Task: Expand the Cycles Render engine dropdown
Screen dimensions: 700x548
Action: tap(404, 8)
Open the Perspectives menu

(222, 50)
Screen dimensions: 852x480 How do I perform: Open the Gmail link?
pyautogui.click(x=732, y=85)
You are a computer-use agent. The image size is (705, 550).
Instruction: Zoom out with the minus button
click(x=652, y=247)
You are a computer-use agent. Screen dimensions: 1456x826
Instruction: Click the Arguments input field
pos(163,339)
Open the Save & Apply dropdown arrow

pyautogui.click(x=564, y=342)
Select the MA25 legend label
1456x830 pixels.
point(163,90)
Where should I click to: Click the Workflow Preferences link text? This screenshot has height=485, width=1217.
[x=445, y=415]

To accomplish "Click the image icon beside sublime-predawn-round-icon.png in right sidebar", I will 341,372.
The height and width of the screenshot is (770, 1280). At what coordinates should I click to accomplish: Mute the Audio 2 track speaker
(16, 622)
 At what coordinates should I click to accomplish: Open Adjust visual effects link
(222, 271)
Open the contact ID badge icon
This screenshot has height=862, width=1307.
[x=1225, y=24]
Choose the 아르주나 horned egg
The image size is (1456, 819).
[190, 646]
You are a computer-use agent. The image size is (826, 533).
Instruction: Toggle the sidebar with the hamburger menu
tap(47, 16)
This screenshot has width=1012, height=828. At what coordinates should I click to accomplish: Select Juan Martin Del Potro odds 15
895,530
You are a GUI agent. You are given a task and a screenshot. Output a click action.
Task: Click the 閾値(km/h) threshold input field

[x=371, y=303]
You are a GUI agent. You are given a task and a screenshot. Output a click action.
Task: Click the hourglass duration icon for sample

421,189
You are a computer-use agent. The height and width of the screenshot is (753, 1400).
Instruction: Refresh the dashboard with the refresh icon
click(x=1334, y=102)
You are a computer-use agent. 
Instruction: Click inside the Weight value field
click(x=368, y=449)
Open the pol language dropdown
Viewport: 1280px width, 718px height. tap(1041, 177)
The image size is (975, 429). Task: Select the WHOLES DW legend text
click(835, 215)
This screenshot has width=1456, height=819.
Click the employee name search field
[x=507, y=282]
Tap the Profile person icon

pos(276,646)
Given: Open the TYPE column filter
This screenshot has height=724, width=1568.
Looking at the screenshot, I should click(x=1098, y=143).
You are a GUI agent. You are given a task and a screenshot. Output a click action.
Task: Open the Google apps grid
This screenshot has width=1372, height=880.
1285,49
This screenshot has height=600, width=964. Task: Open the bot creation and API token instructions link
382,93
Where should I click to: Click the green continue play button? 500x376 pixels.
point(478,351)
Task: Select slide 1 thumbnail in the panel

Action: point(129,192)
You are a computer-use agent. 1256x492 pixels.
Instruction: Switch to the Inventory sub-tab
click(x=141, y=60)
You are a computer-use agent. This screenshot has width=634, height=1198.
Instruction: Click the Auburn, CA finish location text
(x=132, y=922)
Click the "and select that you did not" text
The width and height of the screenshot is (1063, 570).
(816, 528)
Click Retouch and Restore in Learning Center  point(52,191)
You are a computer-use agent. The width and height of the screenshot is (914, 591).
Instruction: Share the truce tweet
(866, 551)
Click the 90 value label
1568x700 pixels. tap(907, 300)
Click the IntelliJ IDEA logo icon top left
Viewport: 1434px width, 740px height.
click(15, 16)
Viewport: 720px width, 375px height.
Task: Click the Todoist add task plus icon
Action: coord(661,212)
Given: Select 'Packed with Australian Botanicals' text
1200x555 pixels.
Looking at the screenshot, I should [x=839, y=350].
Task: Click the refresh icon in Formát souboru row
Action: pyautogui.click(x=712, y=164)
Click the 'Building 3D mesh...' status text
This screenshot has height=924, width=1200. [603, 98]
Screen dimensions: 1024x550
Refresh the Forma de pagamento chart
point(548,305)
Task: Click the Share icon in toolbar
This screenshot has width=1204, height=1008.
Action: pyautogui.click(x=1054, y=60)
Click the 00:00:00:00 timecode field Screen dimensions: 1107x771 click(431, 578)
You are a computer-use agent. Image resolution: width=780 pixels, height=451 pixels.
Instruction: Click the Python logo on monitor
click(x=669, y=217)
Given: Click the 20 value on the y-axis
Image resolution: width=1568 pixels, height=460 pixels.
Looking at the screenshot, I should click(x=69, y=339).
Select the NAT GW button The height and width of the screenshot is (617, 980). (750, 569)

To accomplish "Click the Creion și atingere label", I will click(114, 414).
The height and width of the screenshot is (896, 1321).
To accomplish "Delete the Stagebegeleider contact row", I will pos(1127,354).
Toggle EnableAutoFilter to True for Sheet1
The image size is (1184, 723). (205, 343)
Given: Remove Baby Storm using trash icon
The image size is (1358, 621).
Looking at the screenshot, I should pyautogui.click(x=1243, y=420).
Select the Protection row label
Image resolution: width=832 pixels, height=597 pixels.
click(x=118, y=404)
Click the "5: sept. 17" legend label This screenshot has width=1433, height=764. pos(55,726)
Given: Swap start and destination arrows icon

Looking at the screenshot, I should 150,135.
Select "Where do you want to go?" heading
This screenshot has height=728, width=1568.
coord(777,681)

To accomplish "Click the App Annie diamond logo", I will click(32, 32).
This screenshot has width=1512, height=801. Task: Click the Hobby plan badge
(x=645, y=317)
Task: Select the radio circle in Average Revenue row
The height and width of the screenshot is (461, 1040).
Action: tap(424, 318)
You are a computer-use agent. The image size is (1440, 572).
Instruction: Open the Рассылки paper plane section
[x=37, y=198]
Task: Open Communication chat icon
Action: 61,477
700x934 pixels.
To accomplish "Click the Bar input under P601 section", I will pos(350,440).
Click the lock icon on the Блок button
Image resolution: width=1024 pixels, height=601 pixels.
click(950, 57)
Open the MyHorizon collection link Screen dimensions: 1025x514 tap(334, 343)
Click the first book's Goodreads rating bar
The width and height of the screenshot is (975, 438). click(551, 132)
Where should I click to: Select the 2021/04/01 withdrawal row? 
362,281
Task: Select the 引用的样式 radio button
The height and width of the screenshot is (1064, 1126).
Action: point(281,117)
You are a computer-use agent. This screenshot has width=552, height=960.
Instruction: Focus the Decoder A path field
:::::
**Your objective**
Can you rescale the stretch from the line containing "Task: Select slide 1 thumbnail in the panel" through the line containing "click(x=141, y=60)"? Write out only those lines again, requests included, with each click coordinate in the answers multiplied by 0.85 and rounded to a whole number, halves rounding up.

**Exercise solution**
Task: Select slide 1 thumbnail in the panel

Action: point(110,163)
You are a computer-use agent. 1256x492 pixels.
Instruction: Switch to the Inventory sub-tab
click(x=120, y=51)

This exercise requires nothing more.